A priority-based firefly algorithm for network design of a closed-loop supply chain with price-sensitive demand

摘要

During the last decades, the importance of saving natural resources and protecting environment through recycling and safe disposal has increased the attention to reverse logistics. Separate optimization of the reverse and forward logistics may cause sub-optimality; hence, the integrated optimization is taken into account. In this paper, respecting both forward and reverse flows simultaneously, a multi-stage closed-loop supply chain is developed with some dedicated and hybrid facilities. Since in many industries the demand depends on selling price, a price-sensitive demand is taken into consideration. Accordingly, a mixed integer linear programming model is developed to make location, allocation, and price decisions, with the aim of maximizing total profit regarding capacity and number of opened facilities constraints.

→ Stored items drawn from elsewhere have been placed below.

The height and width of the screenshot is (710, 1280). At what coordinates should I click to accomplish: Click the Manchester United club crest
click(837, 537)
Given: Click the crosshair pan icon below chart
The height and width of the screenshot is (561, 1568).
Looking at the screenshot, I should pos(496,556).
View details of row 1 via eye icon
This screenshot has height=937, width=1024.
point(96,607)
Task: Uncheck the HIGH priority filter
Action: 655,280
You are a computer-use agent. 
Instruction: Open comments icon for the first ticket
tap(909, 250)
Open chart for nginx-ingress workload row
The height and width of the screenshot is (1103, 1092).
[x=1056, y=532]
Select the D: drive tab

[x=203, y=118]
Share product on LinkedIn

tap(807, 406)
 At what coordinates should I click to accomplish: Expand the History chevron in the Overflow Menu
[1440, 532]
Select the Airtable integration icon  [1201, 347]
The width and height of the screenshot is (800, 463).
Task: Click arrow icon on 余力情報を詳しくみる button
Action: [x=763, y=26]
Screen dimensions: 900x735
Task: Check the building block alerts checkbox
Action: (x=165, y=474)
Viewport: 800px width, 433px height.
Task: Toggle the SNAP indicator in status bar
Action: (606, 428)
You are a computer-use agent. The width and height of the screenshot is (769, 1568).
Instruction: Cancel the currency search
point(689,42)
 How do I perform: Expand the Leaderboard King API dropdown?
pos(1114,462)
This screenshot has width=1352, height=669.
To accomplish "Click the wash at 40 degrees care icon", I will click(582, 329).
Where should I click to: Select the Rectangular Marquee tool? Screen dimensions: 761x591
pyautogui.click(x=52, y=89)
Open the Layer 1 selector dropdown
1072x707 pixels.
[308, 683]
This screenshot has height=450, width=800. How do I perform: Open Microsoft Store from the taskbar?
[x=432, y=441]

Given that the proposed model is not easily solved through exact methods, a relatively new population-based metaheuristic, namely firefly algorithm (FA) is proposed to find the solutions of large-scale problems. The proposed FA uses an efficient solution representation based on the priority-based encoding. Moreover, the algorithm utilizes a heuristic backward procedure for decoding. The proposed approach efficiency is checked by GAMS/CPLEX solver for small-sized problems. For largesized problems, the performance is compared with a differential evolution algorithm, a genetic algorithm, and an FA relying on the conventional priority-based encoding through statistical tests and a chess rating system. The results indicate the superiority of the proposed approach in both FA structure and encoding-decoding procedure.